START Available data

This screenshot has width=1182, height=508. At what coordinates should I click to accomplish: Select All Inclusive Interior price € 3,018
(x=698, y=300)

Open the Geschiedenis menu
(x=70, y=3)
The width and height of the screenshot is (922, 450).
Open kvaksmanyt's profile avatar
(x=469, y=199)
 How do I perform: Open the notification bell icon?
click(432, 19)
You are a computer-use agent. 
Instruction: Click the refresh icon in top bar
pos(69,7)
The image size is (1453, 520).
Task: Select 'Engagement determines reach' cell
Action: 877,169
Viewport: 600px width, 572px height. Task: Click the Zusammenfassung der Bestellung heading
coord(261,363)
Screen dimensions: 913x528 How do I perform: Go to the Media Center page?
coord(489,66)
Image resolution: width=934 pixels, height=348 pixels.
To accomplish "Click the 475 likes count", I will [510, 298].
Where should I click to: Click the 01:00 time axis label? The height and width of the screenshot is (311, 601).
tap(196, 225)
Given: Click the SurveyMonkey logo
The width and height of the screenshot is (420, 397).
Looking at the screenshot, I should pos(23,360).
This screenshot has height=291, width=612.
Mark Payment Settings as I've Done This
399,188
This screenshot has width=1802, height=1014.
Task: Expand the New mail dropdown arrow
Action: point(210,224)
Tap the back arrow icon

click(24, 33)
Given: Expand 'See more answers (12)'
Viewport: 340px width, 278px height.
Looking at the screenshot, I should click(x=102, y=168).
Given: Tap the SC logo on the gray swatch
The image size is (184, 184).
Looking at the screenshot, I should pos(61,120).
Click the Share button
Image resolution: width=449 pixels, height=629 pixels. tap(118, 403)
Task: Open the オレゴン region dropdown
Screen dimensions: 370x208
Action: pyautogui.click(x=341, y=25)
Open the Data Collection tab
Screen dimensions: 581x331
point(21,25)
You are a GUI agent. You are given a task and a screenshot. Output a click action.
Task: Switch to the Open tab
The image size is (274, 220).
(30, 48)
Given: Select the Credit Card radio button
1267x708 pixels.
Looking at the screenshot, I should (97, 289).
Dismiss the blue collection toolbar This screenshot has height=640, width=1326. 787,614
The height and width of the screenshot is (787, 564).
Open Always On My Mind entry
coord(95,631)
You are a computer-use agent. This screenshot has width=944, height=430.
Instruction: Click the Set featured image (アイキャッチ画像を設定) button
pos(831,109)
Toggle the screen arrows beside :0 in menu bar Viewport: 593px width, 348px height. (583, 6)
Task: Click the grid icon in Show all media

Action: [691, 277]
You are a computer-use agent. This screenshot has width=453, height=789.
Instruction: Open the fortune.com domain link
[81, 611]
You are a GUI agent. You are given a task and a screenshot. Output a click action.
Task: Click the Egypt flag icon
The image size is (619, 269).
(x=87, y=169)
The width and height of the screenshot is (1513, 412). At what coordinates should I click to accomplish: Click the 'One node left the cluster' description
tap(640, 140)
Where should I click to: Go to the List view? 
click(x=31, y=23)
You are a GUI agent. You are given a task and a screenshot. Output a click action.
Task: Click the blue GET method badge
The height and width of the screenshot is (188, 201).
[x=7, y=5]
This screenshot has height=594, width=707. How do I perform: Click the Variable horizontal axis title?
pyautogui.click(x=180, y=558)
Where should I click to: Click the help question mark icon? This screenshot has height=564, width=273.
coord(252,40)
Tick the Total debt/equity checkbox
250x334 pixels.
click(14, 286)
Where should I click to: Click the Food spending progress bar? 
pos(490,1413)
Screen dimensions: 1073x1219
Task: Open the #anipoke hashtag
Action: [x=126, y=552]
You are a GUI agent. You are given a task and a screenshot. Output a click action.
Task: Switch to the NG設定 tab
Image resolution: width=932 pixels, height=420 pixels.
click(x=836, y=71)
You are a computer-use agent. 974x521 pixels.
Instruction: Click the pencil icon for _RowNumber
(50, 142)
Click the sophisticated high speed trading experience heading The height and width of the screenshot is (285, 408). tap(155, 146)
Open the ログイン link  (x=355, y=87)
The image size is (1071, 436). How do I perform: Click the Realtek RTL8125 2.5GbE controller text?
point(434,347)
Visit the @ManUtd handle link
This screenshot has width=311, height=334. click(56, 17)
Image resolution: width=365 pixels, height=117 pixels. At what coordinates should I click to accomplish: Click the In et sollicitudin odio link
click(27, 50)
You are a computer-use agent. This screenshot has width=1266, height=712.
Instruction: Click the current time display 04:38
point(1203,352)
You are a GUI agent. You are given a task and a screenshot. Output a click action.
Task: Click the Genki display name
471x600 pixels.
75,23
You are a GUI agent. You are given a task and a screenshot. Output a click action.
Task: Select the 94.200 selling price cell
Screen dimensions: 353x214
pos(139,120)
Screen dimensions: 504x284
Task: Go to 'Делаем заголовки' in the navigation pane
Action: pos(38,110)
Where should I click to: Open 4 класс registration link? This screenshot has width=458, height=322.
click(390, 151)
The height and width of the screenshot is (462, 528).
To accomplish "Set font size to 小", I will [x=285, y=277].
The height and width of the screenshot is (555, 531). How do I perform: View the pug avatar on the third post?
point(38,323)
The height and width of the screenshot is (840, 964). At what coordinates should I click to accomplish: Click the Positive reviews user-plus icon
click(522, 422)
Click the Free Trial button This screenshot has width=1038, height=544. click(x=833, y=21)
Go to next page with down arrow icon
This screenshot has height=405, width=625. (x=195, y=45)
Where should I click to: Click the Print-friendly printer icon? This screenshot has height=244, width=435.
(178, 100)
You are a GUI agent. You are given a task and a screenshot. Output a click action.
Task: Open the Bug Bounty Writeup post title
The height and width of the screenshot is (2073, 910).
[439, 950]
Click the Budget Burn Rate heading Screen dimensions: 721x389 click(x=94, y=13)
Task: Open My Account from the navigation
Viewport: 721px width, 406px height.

END Available data

Required work – What you return must match the data word for word.

Task output –
This screenshot has width=1182, height=508. At what coordinates should I click to accomplish: Select All Inclusive Interior price € 3,018
(x=698, y=300)

Open the Geschiedenis menu
(x=70, y=3)
The width and height of the screenshot is (922, 450).
Open kvaksmanyt's profile avatar
(x=469, y=199)
 How do I perform: Open the notification bell icon?
click(432, 19)
You are a computer-use agent. 
Instruction: Click the refresh icon in top bar
pos(69,7)
The image size is (1453, 520).
Task: Select 'Engagement determines reach' cell
Action: 877,169
Viewport: 600px width, 572px height. Task: Click the Zusammenfassung der Bestellung heading
coord(261,363)
Screen dimensions: 913x528 How do I perform: Go to the Media Center page?
coord(489,66)
Image resolution: width=934 pixels, height=348 pixels.
To accomplish "Click the 475 likes count", I will [510, 298].
Where should I click to: Click the 01:00 time axis label? The height and width of the screenshot is (311, 601).
tap(196, 225)
Given: Click the SurveyMonkey logo
The width and height of the screenshot is (420, 397).
Looking at the screenshot, I should pos(23,360).
This screenshot has height=291, width=612.
Mark Payment Settings as I've Done This
399,188
This screenshot has width=1802, height=1014.
Task: Expand the New mail dropdown arrow
Action: point(210,224)
Tap the back arrow icon

click(24, 33)
Given: Expand 'See more answers (12)'
Viewport: 340px width, 278px height.
Looking at the screenshot, I should click(x=102, y=168).
Given: Tap the SC logo on the gray swatch
The image size is (184, 184).
Looking at the screenshot, I should pos(61,120).
Click the Share button
Image resolution: width=449 pixels, height=629 pixels. tap(118, 403)
Task: Open the オレゴン region dropdown
Screen dimensions: 370x208
Action: pyautogui.click(x=341, y=25)
Open the Data Collection tab
Screen dimensions: 581x331
point(21,25)
You are a GUI agent. You are given a task and a screenshot. Output a click action.
Task: Switch to the Open tab
The image size is (274, 220).
(30, 48)
Given: Select the Credit Card radio button
1267x708 pixels.
Looking at the screenshot, I should (97, 289).
Dismiss the blue collection toolbar This screenshot has height=640, width=1326. 787,614
The height and width of the screenshot is (787, 564).
Open Always On My Mind entry
coord(95,631)
You are a computer-use agent. This screenshot has width=944, height=430.
Instruction: Click the Set featured image (アイキャッチ画像を設定) button
pos(831,109)
Toggle the screen arrows beside :0 in menu bar Viewport: 593px width, 348px height. (583, 6)
Task: Click the grid icon in Show all media

Action: [691, 277]
You are a computer-use agent. This screenshot has width=453, height=789.
Instruction: Open the fortune.com domain link
[81, 611]
You are a GUI agent. You are given a task and a screenshot. Output a click action.
Task: Click the Egypt flag icon
The image size is (619, 269).
(x=87, y=169)
The width and height of the screenshot is (1513, 412). At what coordinates should I click to accomplish: Click the 'One node left the cluster' description
tap(640, 140)
Where should I click to: Go to the List view? 
click(x=31, y=23)
You are a GUI agent. You are given a task and a screenshot. Output a click action.
Task: Click the blue GET method badge
The height and width of the screenshot is (188, 201).
[x=7, y=5]
This screenshot has height=594, width=707. How do I perform: Click the Variable horizontal axis title?
pyautogui.click(x=180, y=558)
Where should I click to: Click the help question mark icon? This screenshot has height=564, width=273.
coord(252,40)
Tick the Total debt/equity checkbox
250x334 pixels.
click(14, 286)
Where should I click to: Click the Food spending progress bar? 
pos(490,1413)
Screen dimensions: 1073x1219
Task: Open the #anipoke hashtag
Action: [x=126, y=552]
You are a GUI agent. You are given a task and a screenshot. Output a click action.
Task: Switch to the NG設定 tab
Image resolution: width=932 pixels, height=420 pixels.
click(x=836, y=71)
You are a computer-use agent. 974x521 pixels.
Instruction: Click the pencil icon for _RowNumber
(50, 142)
Click the sophisticated high speed trading experience heading The height and width of the screenshot is (285, 408). tap(155, 146)
Open the ログイン link  (x=355, y=87)
The image size is (1071, 436). How do I perform: Click the Realtek RTL8125 2.5GbE controller text?
point(434,347)
Visit the @ManUtd handle link
This screenshot has width=311, height=334. click(56, 17)
Image resolution: width=365 pixels, height=117 pixels. At what coordinates should I click to accomplish: Click the In et sollicitudin odio link
click(27, 50)
You are a computer-use agent. This screenshot has width=1266, height=712.
Instruction: Click the current time display 04:38
point(1203,352)
You are a GUI agent. You are given a task and a screenshot. Output a click action.
Task: Click the Genki display name
471x600 pixels.
75,23
You are a GUI agent. You are given a task and a screenshot. Output a click action.
Task: Select the 94.200 selling price cell
Screen dimensions: 353x214
pos(139,120)
Screen dimensions: 504x284
Task: Go to 'Делаем заголовки' in the navigation pane
Action: pos(38,110)
Where should I click to: Open 4 класс registration link? This screenshot has width=458, height=322.
click(390, 151)
The height and width of the screenshot is (462, 528).
To accomplish "Set font size to 小", I will [x=285, y=277].
The height and width of the screenshot is (555, 531). How do I perform: View the pug avatar on the third post?
point(38,323)
The height and width of the screenshot is (840, 964). At what coordinates should I click to accomplish: Click the Positive reviews user-plus icon
click(522, 422)
Click the Free Trial button This screenshot has width=1038, height=544. click(x=833, y=21)
Go to next page with down arrow icon
This screenshot has height=405, width=625. (x=195, y=45)
Where should I click to: Click the Print-friendly printer icon? This screenshot has height=244, width=435.
(178, 100)
You are a GUI agent. You are given a task and a screenshot. Output a click action.
Task: Open the Bug Bounty Writeup post title
The height and width of the screenshot is (2073, 910).
[439, 950]
Click the Budget Burn Rate heading Screen dimensions: 721x389 click(x=94, y=13)
Task: Open My Account from the navigation
Viewport: 721px width, 406px height.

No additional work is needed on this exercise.